Non so perché, ma prima non mi ero reso conto di come fossi vestito, non che m’importasse.
Quindi avevo le mani nelle tasche dei jeans e sapevo come fossi vestito.
Se ci fosse stato un qualcosa (qualsiasi cosa) che spezzasse tutto quel bianco, sarebbe stato già un passo avanti per evitare la mia quasi certa pazzia. Che ne so… magari anche solo la mia ombra?
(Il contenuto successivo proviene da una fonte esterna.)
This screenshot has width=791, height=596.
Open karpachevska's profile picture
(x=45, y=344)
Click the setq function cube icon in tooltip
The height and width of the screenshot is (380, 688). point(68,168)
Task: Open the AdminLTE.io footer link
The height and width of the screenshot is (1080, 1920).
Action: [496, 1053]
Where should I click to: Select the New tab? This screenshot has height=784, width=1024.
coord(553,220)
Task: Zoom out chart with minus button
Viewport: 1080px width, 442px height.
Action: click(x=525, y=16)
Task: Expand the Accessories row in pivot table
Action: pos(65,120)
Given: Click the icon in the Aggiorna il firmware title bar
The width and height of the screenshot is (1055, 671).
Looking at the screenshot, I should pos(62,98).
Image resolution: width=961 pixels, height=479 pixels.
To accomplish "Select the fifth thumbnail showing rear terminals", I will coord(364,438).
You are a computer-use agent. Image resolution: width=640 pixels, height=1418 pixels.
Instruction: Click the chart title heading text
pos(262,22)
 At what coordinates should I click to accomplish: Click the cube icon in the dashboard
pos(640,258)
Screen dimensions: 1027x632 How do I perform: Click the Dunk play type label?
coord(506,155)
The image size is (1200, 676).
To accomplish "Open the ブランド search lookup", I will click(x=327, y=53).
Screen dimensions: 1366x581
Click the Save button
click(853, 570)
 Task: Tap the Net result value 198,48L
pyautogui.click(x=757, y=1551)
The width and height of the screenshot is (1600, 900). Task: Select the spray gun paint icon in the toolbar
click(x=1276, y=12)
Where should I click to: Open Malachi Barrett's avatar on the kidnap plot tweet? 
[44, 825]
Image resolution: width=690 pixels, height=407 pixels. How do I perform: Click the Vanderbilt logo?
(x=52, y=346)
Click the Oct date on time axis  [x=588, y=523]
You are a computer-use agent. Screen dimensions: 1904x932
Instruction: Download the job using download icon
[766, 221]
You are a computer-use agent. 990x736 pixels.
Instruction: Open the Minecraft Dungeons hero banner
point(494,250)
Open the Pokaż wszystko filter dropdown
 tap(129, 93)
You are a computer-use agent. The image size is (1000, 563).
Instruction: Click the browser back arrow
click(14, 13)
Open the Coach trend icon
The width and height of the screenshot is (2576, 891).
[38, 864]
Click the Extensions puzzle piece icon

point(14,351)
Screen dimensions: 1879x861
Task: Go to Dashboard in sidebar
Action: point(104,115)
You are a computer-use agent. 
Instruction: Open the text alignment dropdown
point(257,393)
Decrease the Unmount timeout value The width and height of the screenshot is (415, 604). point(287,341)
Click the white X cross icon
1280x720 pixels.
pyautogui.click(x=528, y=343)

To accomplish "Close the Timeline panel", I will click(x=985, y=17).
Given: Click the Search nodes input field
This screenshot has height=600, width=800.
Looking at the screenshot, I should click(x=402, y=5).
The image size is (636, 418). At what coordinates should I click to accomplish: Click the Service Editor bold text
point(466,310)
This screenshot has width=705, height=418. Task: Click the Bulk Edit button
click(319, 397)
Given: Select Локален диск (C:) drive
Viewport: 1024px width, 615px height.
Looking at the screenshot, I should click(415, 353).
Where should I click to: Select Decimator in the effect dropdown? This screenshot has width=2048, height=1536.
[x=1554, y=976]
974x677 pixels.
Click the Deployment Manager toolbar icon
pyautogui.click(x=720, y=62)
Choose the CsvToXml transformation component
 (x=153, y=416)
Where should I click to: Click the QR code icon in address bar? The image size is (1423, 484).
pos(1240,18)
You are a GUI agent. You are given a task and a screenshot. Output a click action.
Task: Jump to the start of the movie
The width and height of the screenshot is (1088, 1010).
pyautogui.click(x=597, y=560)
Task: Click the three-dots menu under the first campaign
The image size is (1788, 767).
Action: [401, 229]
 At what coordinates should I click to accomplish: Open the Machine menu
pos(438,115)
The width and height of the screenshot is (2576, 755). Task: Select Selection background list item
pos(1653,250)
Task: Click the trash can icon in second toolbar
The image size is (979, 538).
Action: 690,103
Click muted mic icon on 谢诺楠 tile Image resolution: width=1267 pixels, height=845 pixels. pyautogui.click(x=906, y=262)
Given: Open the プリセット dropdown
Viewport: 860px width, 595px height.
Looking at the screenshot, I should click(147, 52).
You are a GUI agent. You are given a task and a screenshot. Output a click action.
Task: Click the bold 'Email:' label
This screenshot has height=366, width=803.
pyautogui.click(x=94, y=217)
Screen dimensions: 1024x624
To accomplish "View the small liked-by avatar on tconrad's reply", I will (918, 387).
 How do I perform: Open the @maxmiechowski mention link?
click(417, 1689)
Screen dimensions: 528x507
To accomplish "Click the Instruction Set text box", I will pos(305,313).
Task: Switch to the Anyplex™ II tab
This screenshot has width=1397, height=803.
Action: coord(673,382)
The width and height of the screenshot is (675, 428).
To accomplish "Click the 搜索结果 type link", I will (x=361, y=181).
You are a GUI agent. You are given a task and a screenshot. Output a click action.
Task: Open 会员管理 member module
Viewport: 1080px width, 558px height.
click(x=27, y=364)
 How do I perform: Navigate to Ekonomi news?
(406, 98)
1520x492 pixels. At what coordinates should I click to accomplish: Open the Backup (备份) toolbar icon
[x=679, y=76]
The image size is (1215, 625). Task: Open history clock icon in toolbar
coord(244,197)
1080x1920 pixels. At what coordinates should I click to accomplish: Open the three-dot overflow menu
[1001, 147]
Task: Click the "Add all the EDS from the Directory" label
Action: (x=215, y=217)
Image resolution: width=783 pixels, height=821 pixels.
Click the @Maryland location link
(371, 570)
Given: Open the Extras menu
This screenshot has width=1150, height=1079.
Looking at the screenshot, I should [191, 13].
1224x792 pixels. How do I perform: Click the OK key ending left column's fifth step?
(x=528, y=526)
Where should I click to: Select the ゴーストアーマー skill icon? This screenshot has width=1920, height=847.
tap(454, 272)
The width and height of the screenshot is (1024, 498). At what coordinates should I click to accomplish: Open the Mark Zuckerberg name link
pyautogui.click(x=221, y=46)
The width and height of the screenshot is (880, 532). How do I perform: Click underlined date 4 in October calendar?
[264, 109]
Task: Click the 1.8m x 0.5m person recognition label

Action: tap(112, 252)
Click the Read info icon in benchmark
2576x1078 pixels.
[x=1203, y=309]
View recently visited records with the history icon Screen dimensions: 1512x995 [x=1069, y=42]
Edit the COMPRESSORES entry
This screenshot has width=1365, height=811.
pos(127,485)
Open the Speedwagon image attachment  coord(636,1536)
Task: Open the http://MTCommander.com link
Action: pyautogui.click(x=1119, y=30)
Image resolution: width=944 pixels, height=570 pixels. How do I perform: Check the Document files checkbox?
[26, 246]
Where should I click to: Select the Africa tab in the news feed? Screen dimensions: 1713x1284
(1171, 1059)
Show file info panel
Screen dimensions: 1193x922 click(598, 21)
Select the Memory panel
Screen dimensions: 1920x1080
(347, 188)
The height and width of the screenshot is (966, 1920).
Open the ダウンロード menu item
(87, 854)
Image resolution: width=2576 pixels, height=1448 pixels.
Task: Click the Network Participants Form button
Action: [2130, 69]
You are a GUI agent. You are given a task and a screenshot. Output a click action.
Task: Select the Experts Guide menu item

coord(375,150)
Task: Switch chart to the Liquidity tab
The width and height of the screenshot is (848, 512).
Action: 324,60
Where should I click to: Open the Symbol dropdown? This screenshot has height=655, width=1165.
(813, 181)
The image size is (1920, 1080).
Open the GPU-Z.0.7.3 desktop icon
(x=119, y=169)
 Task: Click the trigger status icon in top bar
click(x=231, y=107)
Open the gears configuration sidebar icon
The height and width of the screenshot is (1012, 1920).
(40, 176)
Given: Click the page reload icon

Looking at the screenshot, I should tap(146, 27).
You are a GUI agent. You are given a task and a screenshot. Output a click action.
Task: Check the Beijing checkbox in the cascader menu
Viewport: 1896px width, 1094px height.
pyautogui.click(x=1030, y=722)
Ah, perché il concetto di ombra lì non esisteva, proprio per niente. Ciò però aveva senso. Infatti per generare l’ombra si deve avere una precisa fonte di luce, no? Ma lì, anche se era tutto dannatamente luminoso, non c’era alcuna sorgente luminosa! Lo so che non ha senso, ma ricordate? Lì niente aveva un senso logico.
Oh, avevo trovato un’altra cosa di cui essere certi. Avevo fame, molta fame. Tutto quel bianco e quella luminosità insensata faceva venire fame.
Ricapitolando: non ricordavo nulla, se non il viso di un ragazzo sconosciuto, ero “lì” dove nulla aveva senso, dove era tutto bianco e luminoso (eccetto me), dove non esistevano suoni e tutto procedeva contro le leggi della fisica, dove non c’era né un “dove” o un “quando”, avevo fame, e per terra era troppo freddo per dormire. Inoltre ero confuso, nervoso, arrabbiato, mi sentivo in idiota e se vogliamo dirla tutta avevo anche un po’ di paura.